Is that me?
I'm looking into the glass, and I see someone - I suppose it's me - when I reach out to the glass, our hands touch, so it must be me. So I must look like that. All pale and thin and stringy.
I didn't always look like her in the glass, though, did I?
There's a blurry picture. If I close my eyes, I can see a blurry picture. I'm with people.
A tall man - black hair. And another, but brown. I must have been there. How else would I be able to see it? I think it was yesterday.
There are people here with me. Not blurry, but real. Only the whitecoats talk. And Loony.
He's funny - he never stops talking. And he dances around. The whitecoats are forever chasing him.
There's a man here. I smile at him sometimes, but I don't know why. I get this - this feeling when I see him. He doesn't smile. He bumped himself yesterday. Or the day before. He fell down,
and I wanted to run to him. He was hurt, and I wanted to cry.
The whitecoats are nice. They give me chewy things. They are yummy. Some of them say "Poor thing"
when they look at me. I want to say something back, but I don't know how to make the words. Or which ones.
There's a boy, and an old woman. I call her Bird, because there is a big one on her head. And she wears green. She is very old. She looks like the man I smile at, a little. The boy, he always looks sad, and lost. He has a round face, and he follows Bird. He has a name, I know he does, and I should know it, but I don't know why.

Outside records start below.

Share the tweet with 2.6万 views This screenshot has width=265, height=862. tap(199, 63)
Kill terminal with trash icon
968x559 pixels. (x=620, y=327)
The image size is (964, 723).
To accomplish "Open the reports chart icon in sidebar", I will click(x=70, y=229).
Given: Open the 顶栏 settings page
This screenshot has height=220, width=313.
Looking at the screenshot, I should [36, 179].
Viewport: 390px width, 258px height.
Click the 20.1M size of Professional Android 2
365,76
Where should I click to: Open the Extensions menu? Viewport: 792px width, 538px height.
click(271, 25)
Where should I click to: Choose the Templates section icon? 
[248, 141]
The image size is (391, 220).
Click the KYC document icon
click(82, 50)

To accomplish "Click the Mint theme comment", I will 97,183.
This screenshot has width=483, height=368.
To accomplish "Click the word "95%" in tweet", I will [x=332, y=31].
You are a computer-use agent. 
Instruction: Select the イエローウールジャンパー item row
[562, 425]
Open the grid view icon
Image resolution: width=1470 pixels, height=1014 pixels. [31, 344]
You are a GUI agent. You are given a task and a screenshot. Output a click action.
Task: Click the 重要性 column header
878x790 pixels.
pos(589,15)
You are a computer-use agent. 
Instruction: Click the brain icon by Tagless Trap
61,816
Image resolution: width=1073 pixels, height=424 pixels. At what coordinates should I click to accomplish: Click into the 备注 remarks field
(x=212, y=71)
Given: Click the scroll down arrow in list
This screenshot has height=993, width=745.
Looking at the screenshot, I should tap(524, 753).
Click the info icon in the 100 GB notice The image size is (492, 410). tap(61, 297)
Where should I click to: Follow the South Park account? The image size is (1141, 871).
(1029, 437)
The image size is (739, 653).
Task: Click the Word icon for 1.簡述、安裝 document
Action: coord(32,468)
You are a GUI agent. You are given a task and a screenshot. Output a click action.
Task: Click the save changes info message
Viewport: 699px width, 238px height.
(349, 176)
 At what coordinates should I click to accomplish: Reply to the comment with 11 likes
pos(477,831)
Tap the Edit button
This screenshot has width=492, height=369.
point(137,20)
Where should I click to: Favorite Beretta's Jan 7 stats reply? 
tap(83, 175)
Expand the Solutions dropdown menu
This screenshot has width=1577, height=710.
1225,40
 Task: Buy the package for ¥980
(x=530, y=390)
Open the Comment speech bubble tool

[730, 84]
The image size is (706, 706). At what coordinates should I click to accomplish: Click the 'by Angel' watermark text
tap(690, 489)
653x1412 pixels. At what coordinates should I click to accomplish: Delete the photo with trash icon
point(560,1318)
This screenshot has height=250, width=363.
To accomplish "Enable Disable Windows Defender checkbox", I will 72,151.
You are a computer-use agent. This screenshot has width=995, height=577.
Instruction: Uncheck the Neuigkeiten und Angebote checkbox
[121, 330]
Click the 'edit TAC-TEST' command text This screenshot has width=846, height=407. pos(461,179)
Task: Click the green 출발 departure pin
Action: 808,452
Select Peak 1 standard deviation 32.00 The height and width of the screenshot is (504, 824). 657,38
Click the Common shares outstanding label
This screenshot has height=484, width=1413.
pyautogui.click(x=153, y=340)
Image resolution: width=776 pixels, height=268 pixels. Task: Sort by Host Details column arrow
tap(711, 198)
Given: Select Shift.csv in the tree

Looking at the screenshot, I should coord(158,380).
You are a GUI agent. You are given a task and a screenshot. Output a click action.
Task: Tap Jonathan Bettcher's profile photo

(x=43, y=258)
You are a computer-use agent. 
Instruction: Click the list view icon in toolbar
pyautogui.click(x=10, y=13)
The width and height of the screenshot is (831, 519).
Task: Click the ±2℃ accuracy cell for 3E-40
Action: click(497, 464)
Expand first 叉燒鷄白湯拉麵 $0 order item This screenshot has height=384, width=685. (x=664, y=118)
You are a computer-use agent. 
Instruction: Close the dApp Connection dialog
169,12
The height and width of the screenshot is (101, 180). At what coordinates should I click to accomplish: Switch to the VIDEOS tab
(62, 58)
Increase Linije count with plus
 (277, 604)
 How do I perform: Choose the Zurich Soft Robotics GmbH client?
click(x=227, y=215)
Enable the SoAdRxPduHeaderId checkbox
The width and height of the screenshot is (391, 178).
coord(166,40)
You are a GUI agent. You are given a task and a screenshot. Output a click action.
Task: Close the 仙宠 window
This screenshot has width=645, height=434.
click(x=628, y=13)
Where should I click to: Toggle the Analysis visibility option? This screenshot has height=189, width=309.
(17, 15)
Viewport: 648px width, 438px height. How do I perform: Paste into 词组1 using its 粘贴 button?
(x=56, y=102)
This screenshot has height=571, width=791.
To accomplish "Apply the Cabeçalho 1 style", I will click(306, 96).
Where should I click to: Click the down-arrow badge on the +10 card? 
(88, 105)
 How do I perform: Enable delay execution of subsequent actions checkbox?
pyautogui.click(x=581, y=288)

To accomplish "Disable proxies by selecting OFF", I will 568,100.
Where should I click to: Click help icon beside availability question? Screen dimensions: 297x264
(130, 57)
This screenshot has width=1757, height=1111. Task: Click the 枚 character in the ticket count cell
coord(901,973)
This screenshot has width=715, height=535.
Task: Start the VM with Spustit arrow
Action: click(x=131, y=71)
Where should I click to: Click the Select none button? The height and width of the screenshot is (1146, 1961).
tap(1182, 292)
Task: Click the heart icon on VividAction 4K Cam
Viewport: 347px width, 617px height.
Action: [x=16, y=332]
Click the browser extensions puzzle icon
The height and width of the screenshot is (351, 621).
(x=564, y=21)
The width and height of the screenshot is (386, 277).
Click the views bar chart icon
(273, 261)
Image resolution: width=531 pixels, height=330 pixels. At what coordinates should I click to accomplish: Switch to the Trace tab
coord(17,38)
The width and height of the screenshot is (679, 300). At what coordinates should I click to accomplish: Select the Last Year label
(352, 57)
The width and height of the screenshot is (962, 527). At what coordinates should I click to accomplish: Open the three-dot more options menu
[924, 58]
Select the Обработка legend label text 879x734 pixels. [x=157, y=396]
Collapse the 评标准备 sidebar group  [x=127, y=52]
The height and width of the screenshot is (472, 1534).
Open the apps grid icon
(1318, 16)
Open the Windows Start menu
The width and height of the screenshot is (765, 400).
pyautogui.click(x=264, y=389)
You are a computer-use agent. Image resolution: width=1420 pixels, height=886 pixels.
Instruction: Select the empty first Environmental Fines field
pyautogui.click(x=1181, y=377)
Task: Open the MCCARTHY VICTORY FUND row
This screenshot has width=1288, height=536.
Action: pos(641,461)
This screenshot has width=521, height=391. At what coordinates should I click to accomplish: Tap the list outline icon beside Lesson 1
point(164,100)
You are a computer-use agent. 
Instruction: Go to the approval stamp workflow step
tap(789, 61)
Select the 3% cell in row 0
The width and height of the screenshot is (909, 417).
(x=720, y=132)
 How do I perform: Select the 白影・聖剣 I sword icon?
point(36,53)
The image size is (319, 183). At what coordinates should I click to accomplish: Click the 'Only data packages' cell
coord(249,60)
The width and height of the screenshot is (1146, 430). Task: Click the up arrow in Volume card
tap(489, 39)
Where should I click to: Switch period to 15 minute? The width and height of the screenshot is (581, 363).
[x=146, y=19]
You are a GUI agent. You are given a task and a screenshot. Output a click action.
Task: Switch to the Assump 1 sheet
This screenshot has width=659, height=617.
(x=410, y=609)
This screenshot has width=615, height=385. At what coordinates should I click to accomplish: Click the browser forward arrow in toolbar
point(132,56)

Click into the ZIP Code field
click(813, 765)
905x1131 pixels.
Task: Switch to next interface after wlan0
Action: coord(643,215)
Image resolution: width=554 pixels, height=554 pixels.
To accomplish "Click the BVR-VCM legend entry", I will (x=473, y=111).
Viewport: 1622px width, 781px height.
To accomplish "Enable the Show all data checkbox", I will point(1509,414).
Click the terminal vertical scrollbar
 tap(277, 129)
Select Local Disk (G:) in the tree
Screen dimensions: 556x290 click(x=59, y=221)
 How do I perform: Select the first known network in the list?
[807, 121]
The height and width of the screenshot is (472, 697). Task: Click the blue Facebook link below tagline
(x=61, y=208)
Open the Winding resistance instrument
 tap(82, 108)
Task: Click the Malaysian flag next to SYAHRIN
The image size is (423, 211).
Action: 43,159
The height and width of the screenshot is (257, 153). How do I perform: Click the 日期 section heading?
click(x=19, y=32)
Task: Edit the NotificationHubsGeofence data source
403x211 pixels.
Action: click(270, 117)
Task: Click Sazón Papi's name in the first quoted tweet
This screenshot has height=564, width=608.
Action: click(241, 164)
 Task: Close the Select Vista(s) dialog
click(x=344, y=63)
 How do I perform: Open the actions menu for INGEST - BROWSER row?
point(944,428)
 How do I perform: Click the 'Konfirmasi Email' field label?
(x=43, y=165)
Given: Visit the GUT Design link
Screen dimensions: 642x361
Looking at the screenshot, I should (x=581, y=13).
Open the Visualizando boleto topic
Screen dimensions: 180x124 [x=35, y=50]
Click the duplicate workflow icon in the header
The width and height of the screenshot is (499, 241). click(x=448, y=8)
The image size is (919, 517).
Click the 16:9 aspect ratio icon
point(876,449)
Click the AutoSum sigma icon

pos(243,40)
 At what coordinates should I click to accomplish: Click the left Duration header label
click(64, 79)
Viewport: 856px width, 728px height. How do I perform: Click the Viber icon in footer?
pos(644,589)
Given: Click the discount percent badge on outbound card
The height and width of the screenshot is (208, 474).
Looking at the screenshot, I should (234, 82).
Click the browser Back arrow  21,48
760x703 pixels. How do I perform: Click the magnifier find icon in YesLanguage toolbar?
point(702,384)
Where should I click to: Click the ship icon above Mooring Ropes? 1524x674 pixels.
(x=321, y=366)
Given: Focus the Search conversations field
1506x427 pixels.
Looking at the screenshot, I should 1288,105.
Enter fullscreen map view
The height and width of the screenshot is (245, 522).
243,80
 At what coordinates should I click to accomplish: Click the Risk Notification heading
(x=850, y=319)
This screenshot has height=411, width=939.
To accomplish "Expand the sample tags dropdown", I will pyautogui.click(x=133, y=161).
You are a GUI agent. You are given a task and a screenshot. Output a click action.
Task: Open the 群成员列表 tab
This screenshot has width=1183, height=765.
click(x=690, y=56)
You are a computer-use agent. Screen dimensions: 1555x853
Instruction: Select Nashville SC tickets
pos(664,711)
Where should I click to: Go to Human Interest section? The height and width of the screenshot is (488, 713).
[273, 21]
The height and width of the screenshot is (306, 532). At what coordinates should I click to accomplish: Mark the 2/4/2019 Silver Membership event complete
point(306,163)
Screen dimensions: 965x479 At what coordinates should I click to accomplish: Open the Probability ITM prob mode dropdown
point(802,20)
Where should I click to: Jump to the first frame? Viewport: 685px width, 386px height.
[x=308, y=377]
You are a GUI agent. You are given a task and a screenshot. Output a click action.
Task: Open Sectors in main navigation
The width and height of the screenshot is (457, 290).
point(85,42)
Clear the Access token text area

He was here yesterday, before the man I smile at fell down. He cried, a little. I touched his hand, because I thought I needed to. I don't know why, but I did. And he cried, just a little. He had a little soft round thing - it was yummier than the yummy chewy things the whitecoats give me. When I saw him cry, it hurt - a funny kind of hurt inside. The woman in the glass cried later.
He goes to see the man I smile at, too.
The whitecoats give me the chewy things, and when I eat them, I save the papers, and I give them to the boy, and he seems less sad. He says "Thanks, Mum." I just think I should give him something. I like it when he comes in, but I don't know why.
The woman in the glass is crying again.
Yesterday, I tried to say a word like the whitecoats. I was humming, but then I started a different sound. My lips open, so it was thinner. And then I open my mouth, and then I put my teeth on my lip. I can say that word. I don't know what it is, or what it means,
but I can say it, it's as easy as breathing. The whitecoat who was near me smiled. It was a sad smile. That word - it made the woman in the glass cry.
And I wish I knew why.
A/N
It's Alice Longbottom talking here. The man she smiles at is Frank, and Loony is Lockhart.
She refers to yesterday a lot - I got that from a friend's little sister. Anytime she told you a story about some that happened, whether it was last week or laster year, it was "Last night..."
The blurry picture is the night the picture of the order was taken (the one Moody shows Harry.
The "little soft round thing" is a little cupcake, for her birthday. And in the last paragraph, Alice was trying to say "Neville." That's the best way I could describe how to pronounce the first three letters.
This clicked in my head while at work today. I think Alice is still in there, a little, and she doesn't know why she cries, or why she should know these people, or why she smiles at Frank,
but she wants to know.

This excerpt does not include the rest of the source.